TASK INSTRUCTIONS: Turn the part of the listing that opens with the line containing "You are a GUI" and closes with the line containing "[x=1197, y=42]" into a JSON list of strings, one string per line, leaving out blank lines.

RECORDS FOR THIS EXERCISE:
----------------

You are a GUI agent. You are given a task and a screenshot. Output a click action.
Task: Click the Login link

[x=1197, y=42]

----------------

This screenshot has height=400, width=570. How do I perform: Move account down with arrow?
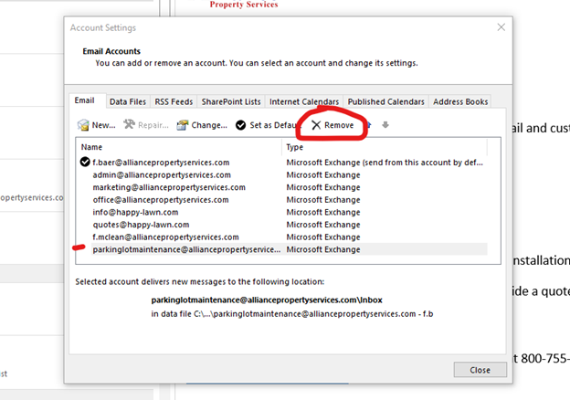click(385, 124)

----------------

EXERCISE RESPONSE:
[
  "You are a GUI agent. You are given a task and a screenshot. Output a click action.",
  "Task: Click the Login link",
  "[x=1197, y=42]"
]